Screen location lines
---

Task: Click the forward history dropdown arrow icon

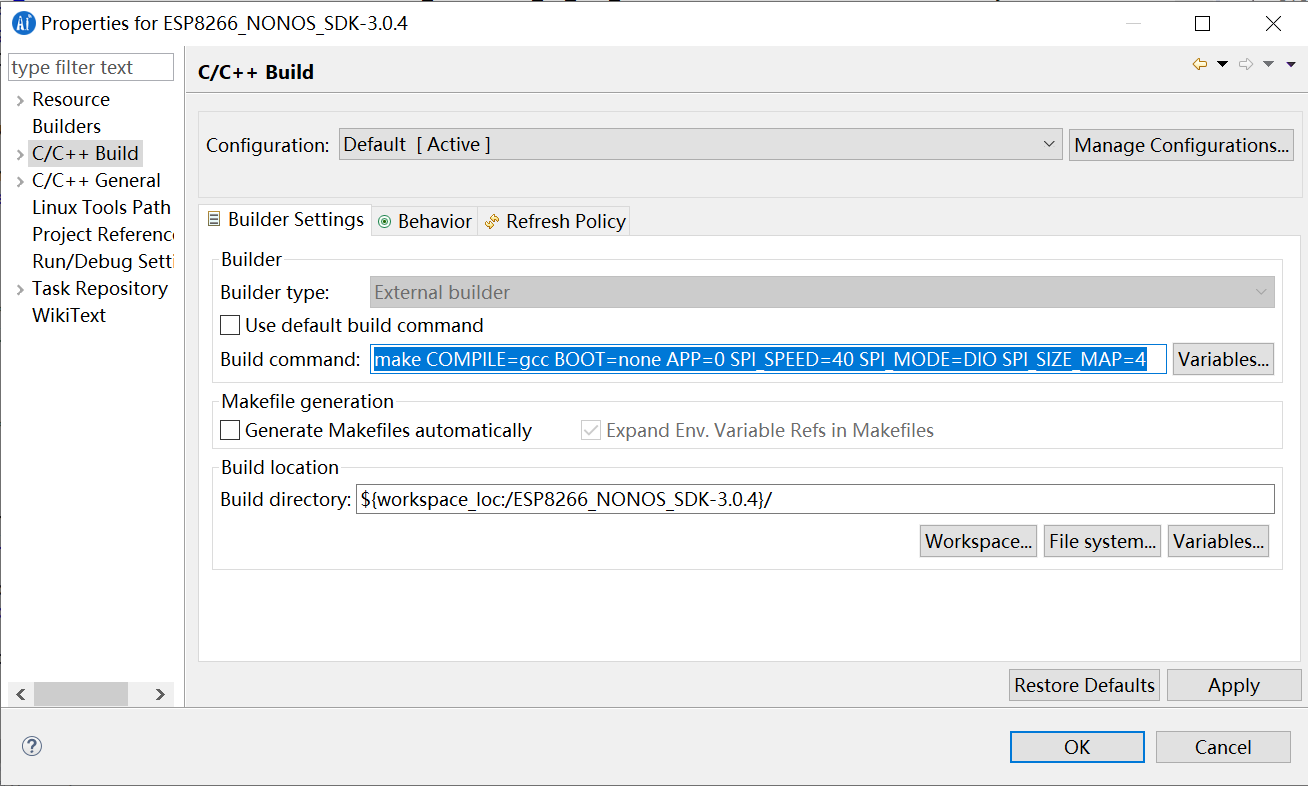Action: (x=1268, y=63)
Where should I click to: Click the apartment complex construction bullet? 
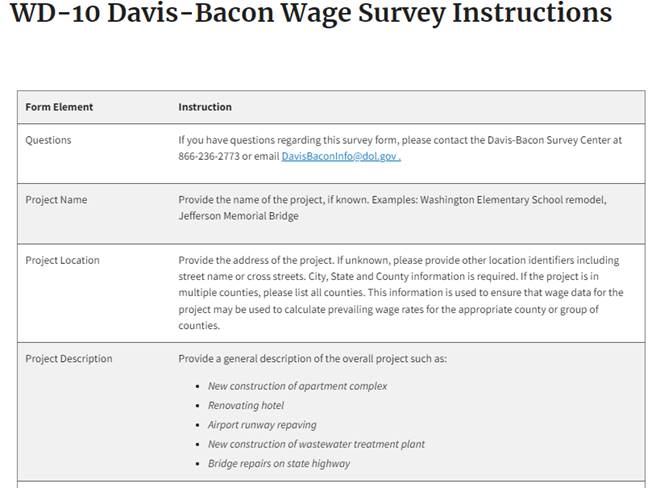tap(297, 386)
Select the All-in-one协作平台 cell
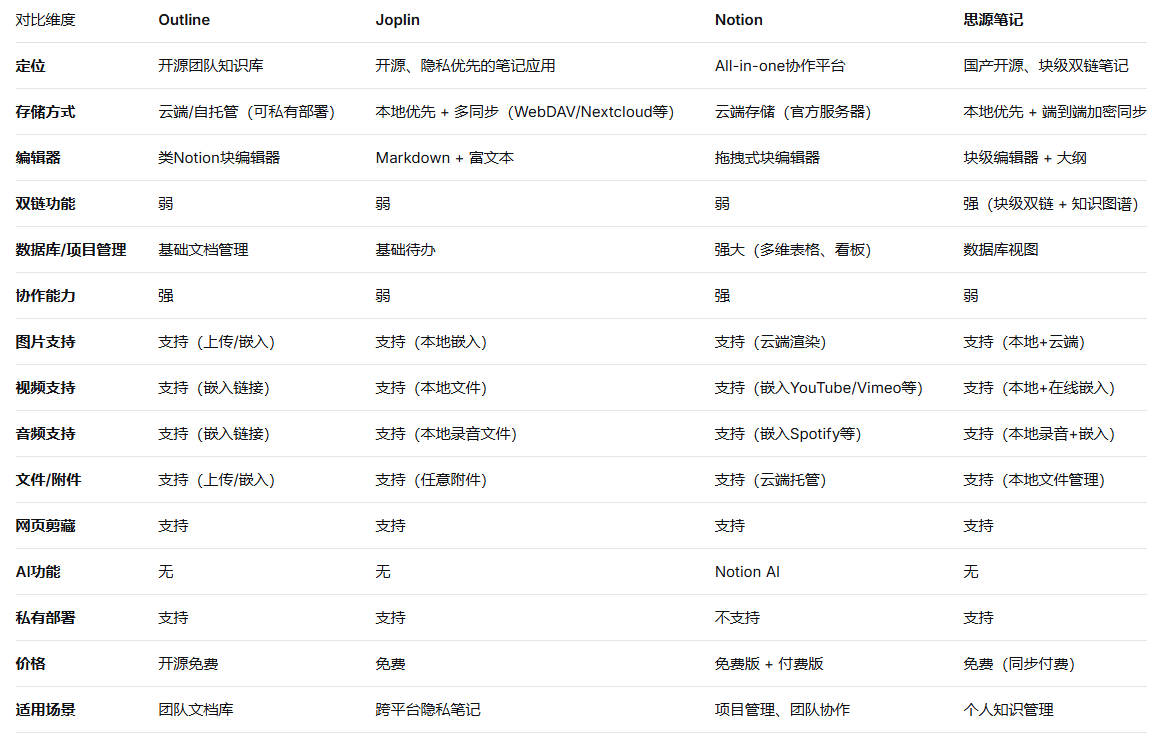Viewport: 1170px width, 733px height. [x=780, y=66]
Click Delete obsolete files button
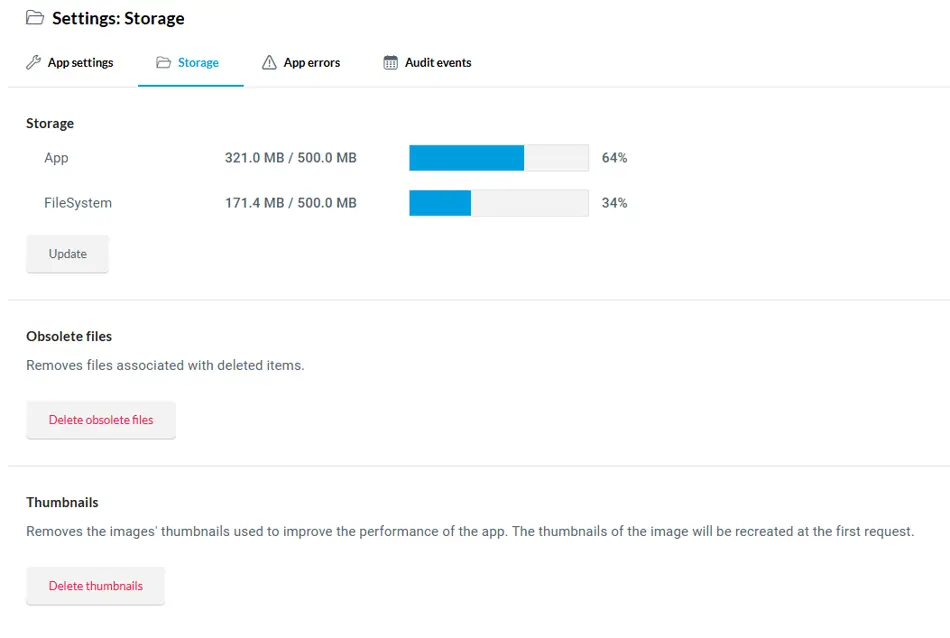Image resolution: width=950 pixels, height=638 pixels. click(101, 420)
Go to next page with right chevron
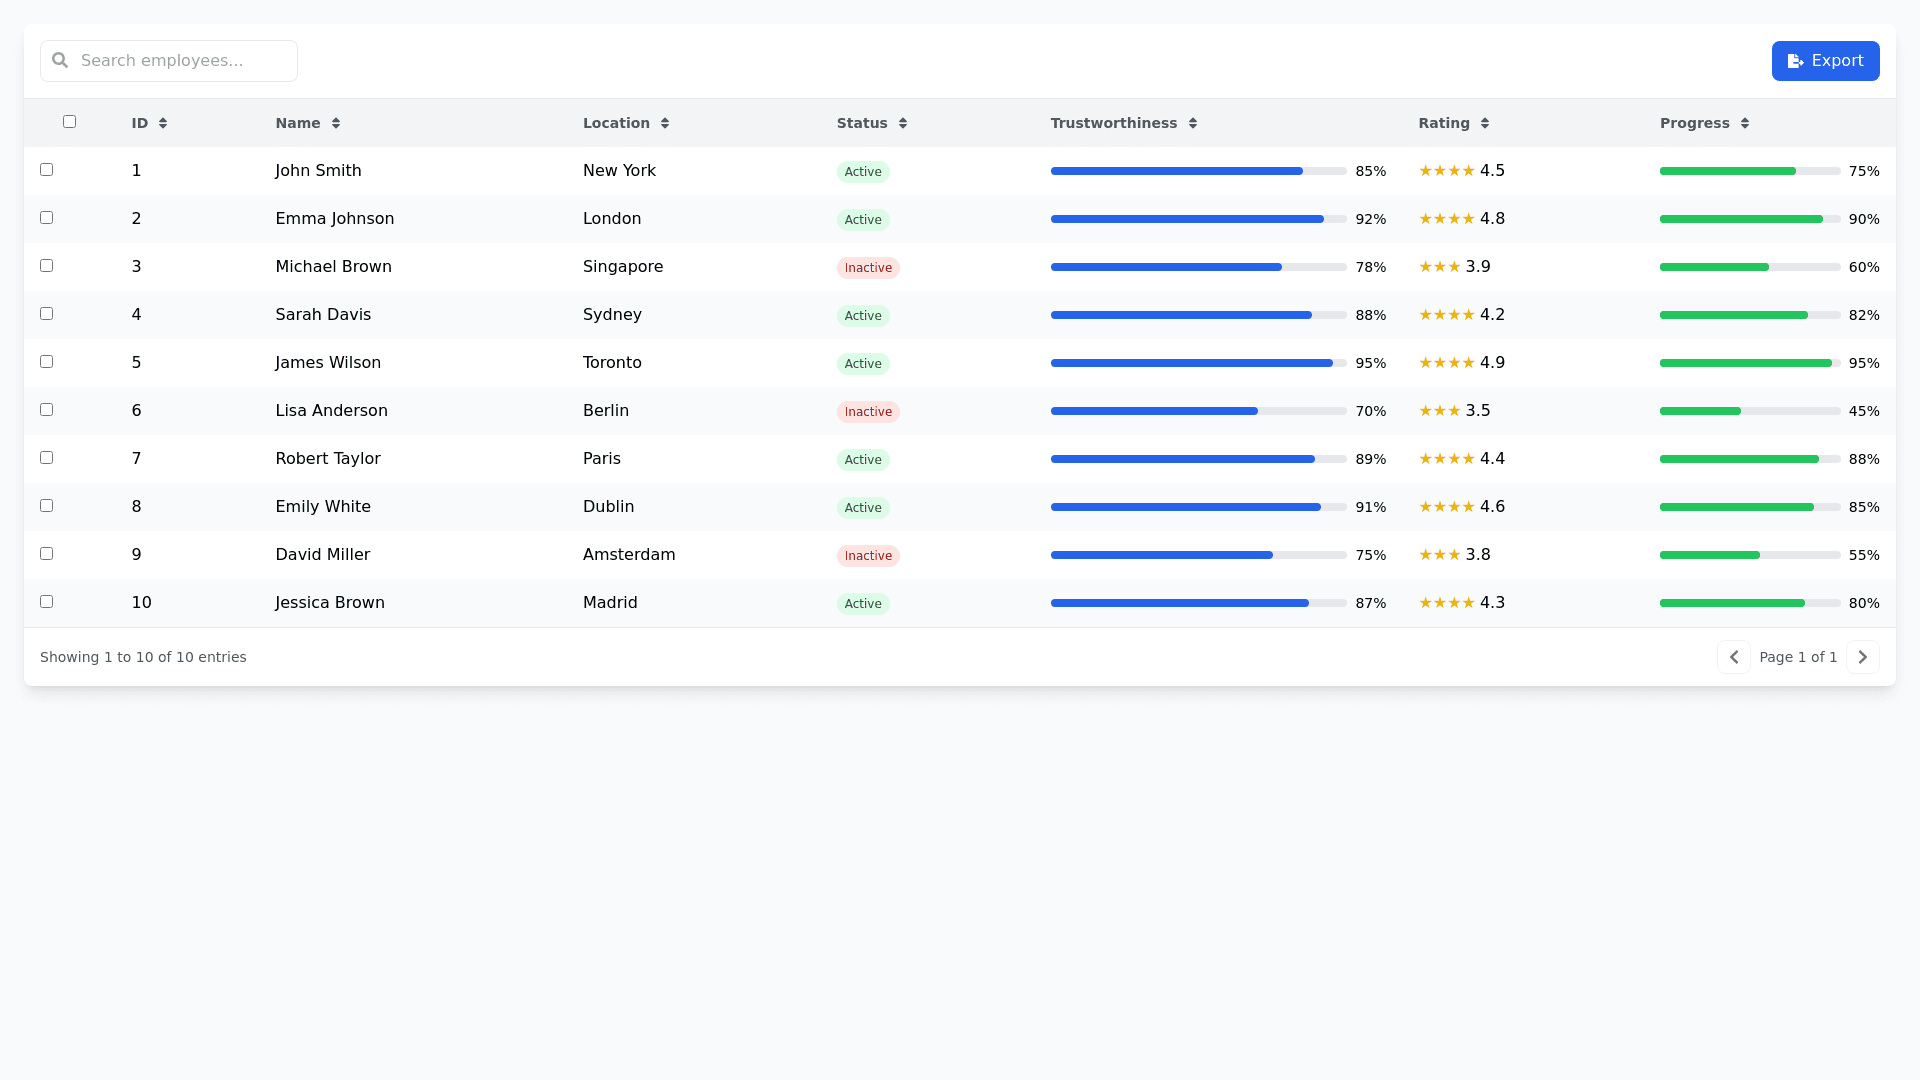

---

Copy out the lines above word for word, leaving out the pictures.

### [COMPLETE ANSWER]
Task: Click the forward history dropdown arrow icon

Action: (x=1268, y=63)
Where should I click to: Click the apartment complex construction bullet? 
tap(297, 386)
Select the All-in-one协作平台 cell
Viewport: 1170px width, 733px height. [x=780, y=66]
Click Delete obsolete files button
Image resolution: width=950 pixels, height=638 pixels. click(101, 420)
Go to next page with right chevron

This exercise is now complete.